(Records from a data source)
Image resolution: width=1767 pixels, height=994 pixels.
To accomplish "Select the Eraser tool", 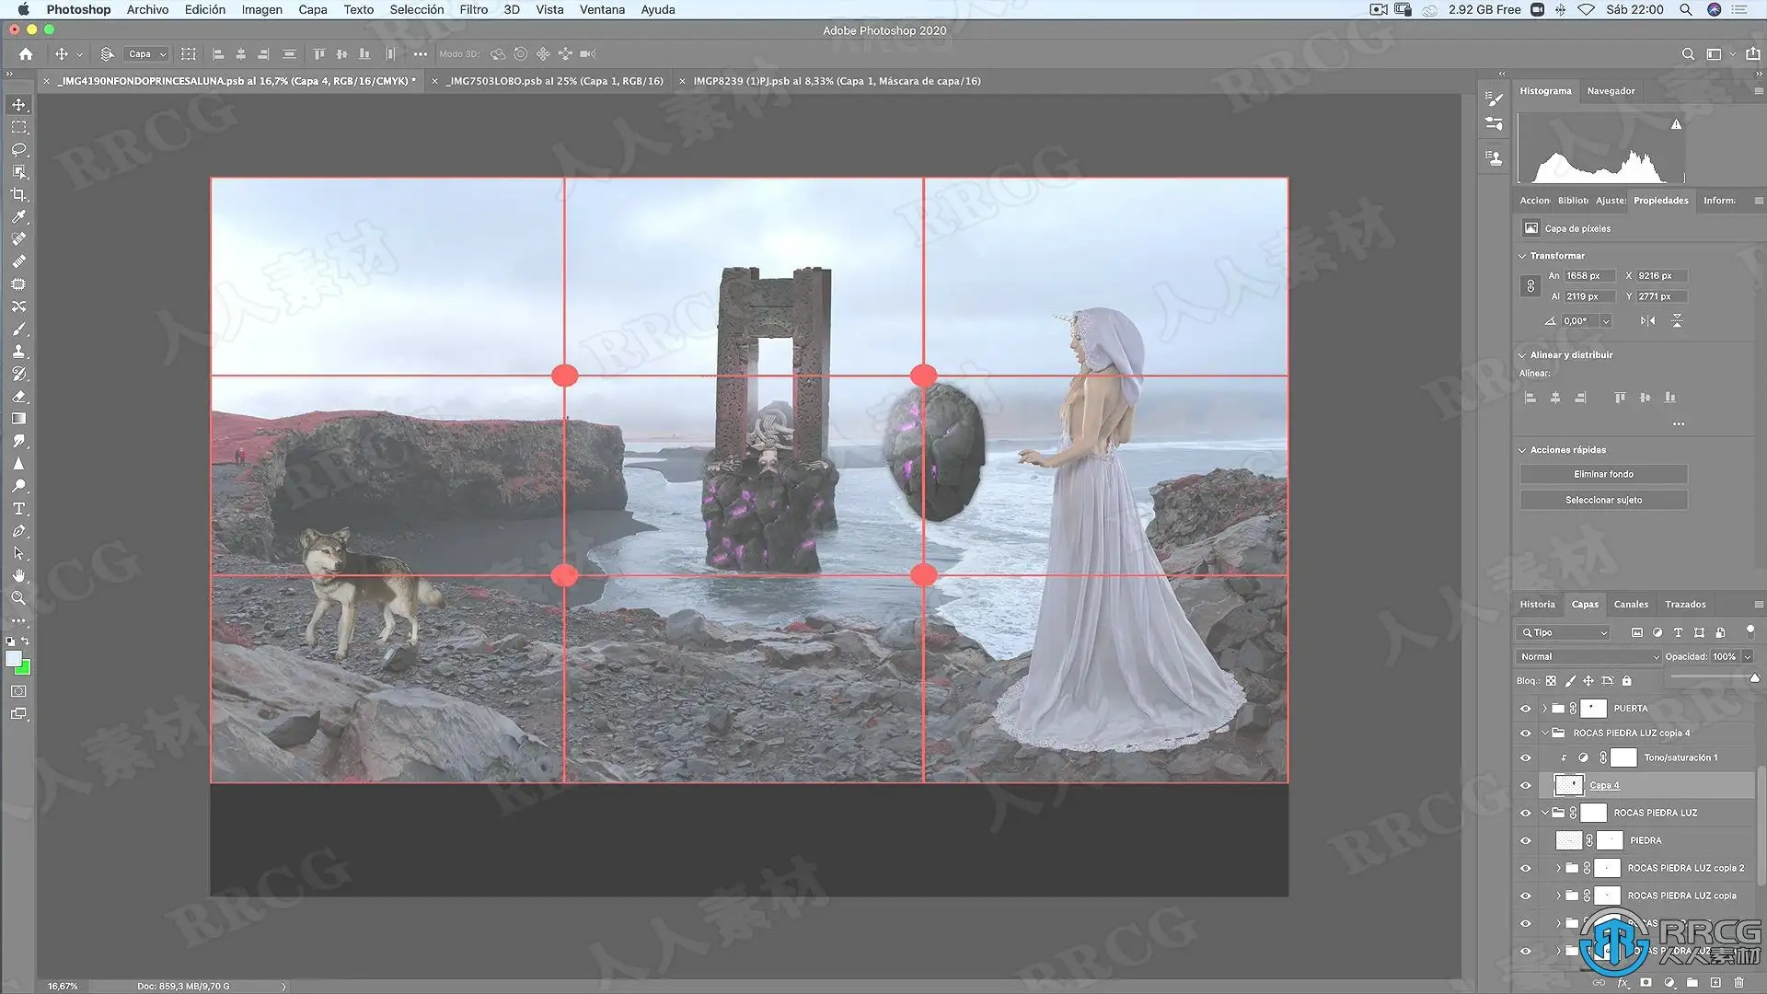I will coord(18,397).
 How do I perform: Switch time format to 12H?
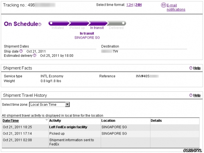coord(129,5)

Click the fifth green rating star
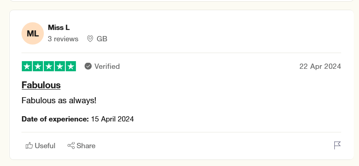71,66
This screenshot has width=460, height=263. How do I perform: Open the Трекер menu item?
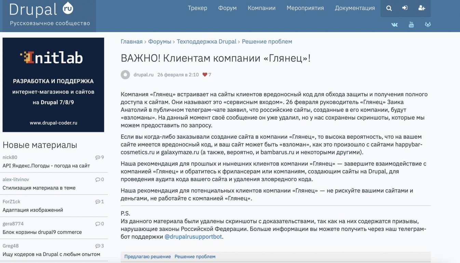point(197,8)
--
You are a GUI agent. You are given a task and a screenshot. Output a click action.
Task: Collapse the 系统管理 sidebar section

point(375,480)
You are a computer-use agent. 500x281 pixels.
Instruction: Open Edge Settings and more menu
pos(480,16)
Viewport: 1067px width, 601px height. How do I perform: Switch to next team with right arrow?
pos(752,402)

▶ **Aim**
Copy the records above word for word, from the line containing "This screenshot has" through the line containing "point(197,8)", and leave the pictures out of your answer.

▶ **The completed task**
This screenshot has width=460, height=263. How do I perform: Open the Трекер menu item?
point(197,8)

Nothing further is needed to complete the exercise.